I really like reading things that students write because they have such an imagination and a candid way of saying things that you couldn't really get otherwise. They are usually not afraid of what they are writing and how it will affect the reader, at the moment when they are writing it, it is something that they are feeing. Which is why it is good to not constrain the writing of the child. You wouldnt want to cut their idea short.
Patricia Polacco grew up on a small farm in Michigan, after her parents separated when she was three she would spend the school year with her mother and summers with her father. In her stories she relates the young characters interaction with an elderly character to her real life when she would be with her grandparents. She feels that this is where she learned to respect them and especially her babuska ( grandmother) that she often writes about in her stories.
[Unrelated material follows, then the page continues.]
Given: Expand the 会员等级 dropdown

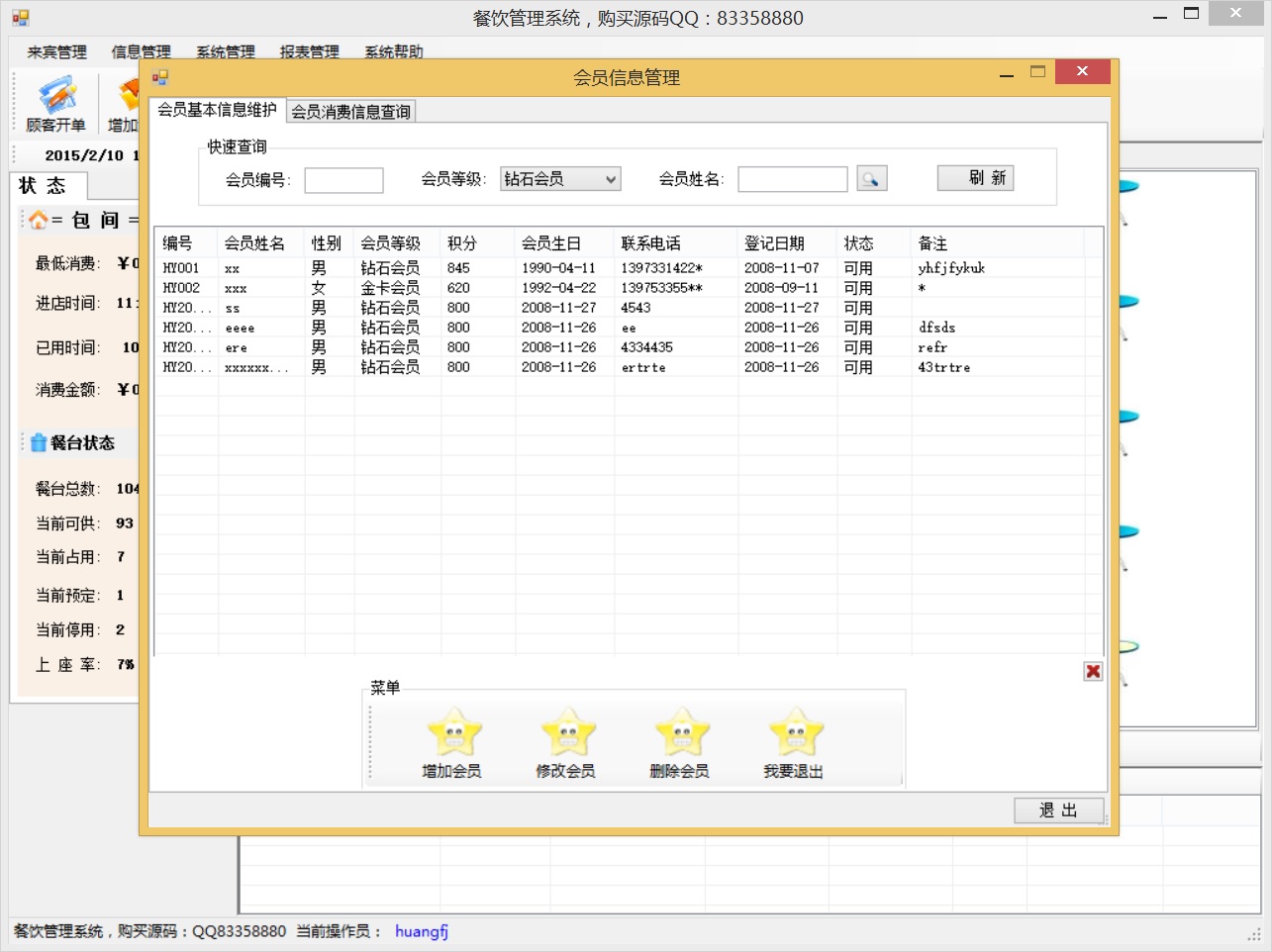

As a young student Patricia often thought that she was 'dumb' because she would see her friends doing well in school and she could not. She did not learn to read until the age of 14 and was constantly teased in school. She later discovered that she had a learning disability dyslexia. I was amazed by this information because you usually assume that some one who is a prominent figure in education as she is with her books would have been a well educated person. However she did become well educated once she discovered her disability and overcame it. She eventually got her Ph.D in Art and History. She began writing children's books at the age of 41.
On the website given below, there is so much information that you can access regarding this author and her work. There are also resources that you can use and show your students. She has even provided a link to print postcards from illustrations from her book. I think this could be a good writing opportunity to write a short response to a favorite story and select the image to go along with it.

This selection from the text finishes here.